La Calabria patinata e da spot promozionale (con tanti finanziamenti e anche sprechi), quale ad esempio quella magnificamente mostrata nel video filmato sulle acque cristalline di Scilla coi suoi B&B che certo d’estate sembra prendere il sopravvento, e fare dimenticare la Calabria delle frane e dei centri abitati lasciati al degrado totale d’inverno. Questa Calabria edulcorata e perbenista non ci interessa più di tanto, dobbiamo invece pensare bene ai tanti eventi culturali, degni di nota, che si moltiplicano di anno in anno – ciò certamente non può che essere un bene, si badi – dei quali ardentemente mi faccio carico e promotrice da tempo, soprattutto del target giovanile.

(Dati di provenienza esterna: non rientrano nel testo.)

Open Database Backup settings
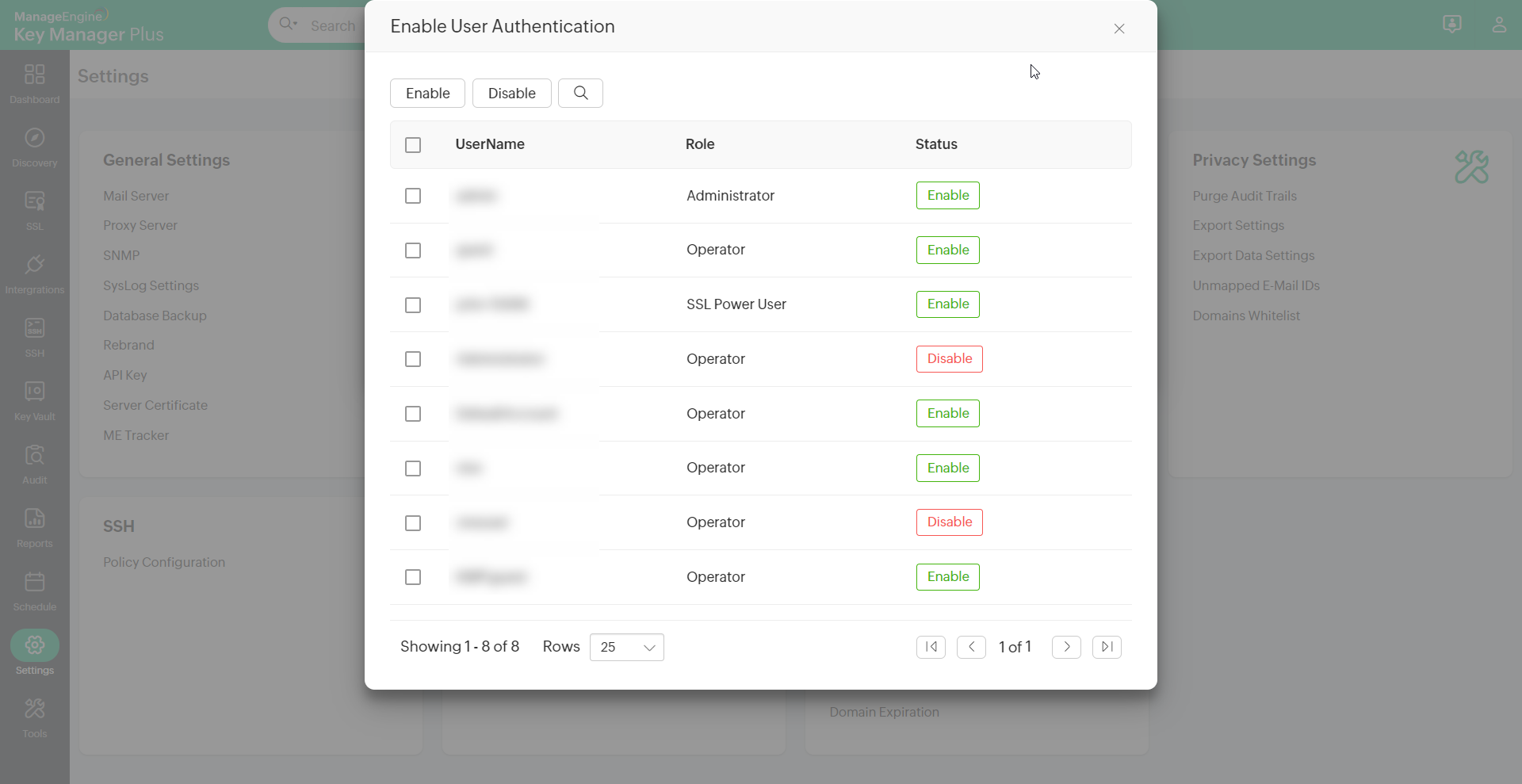This screenshot has width=1522, height=784. [x=155, y=316]
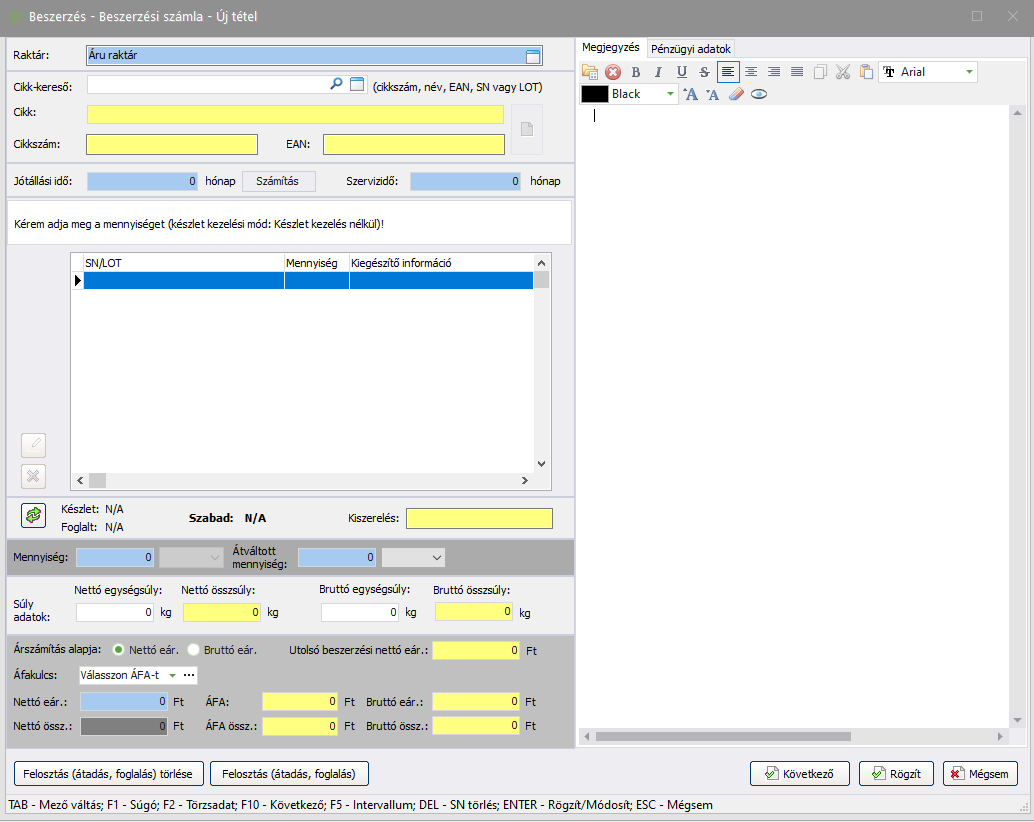
Task: Open the Black text color dropdown
Action: point(670,94)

Ma cosa accade mi chiedo, a questo punto, dopo la dovuta bellezza, dopo l’estetica, che con amore si decide di mettere sempre in evidenza? Cosa accade a questi luoghi/non luoghi che circoscrivono d’arte, musica, tradizione, e identità cangianti, una geografia in continuo movimento, se le donne e gli uomini del nostro tempo presente non prestano particolare attenzione a tutto ciò che si verifica intorno?  Quali sono le sollecitazioni che ci consegnano tutte queste iniziative? Quali sono, oltre alle positività, i limiti delle mille iniziative estive culturali tra loro tutte uguali e diverse? Già. Perché fino a qualche anno addietro si poteva dire di stare a respirare un’aria nuova, un clima armonioso, di resistenza e di bellezza, che aiutava l’uno a comunicare con l’altro, che ci si aiutava nel costruire questa conclamata rete. Ebbene, oggi qualcosa ci sta sfuggendo di mano e lo si percepisce dai gruppi, dalle loro organizzazioni, che sebbene orizzontali, non riescono più a comunicare neanche tra loro. O almeno, lo fanno solo in parte e non per come dovrebbero, per come forse sarebbe utile e costruttivo e giusto per questa terra che percorriamo e ammiriamo in quei giorni calendarizzati e a tutti pubblicizzati, per questa terra alla quale ci rivolgiamo dichiarando amore, passione, senso del dovere ma che, una volta finita l’estate,  venuta meno la complicità del mare e delle montagne, dei ritorni e degli arrivi, poi finiamo col girarle le spalle, e finiamo col tradirla nel suo bisogno di ascolto e di nuovo sguardo in modo del tutto naturale…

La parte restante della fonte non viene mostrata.